== WHAT THE EXERCISE ASKS ==
In the Java web crawler post, copy out the part that opens with the words containing "https://github.com/domshahbazi/java-webcrawler/tree/master" and closes with "Crawler Class (Thread)", swapping each "crawl1" for "firstCrawler".

== TEXT PROVIDED ==
Implementing Threads Into Java Web Crawler - java

Here is the original web crawler in which i wrote: (Just for reference)
https://github.com/domshahbazi/java-webcrawler/tree/master
This is a simple web crawler which visits a given initial web page, scrapes all the links from the page and adds them to a Queue (LinkedList), where they are then popped off one by one and each visited, where the cycle starts again. To speed up my program, and for learning, i tried to implement using threads so i could have many threads operating at once, indexing more pages in less time. Below is each class:
Main class
public class controller {
public static void main(String args[]) throws InterruptedException {
DataStruc data = new DataStruc("http://www.imdb.com/title/tt1045772/?ref_=nm_flmg_act_12");
Thread crawl1 = new Crawler(data);
Thread crawl2 = new Crawler(data);
crawl1.start();
crawl2.start();
}
}
Crawler Class (Thread)

== RECORDED DATA ==
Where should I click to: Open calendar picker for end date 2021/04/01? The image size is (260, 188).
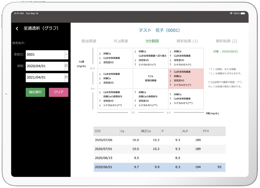(66, 78)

== REPLY ==
https://github.com/domshahbazi/java-webcrawler/tree/master
This is a simple web crawler which visits a given initial web page, scrapes all the links from the page and adds them to a Queue (LinkedList), where they are then popped off one by one and each visited, where the cycle starts again. To speed up my program, and for learning, i tried to implement using threads so i could have many threads operating at once, indexing more pages in less time. Below is each class:
Main class
public class controller {
public static void main(String args[]) throws InterruptedException {
DataStruc data = new DataStruc("http://www.imdb.com/title/tt1045772/?ref_=nm_flmg_act_12");
Thread firstCrawler = new Crawler(data);
Thread crawl2 = new Crawler(data);
firstCrawler.start();
crawl2.start();
}
}
Crawler Class (Thread)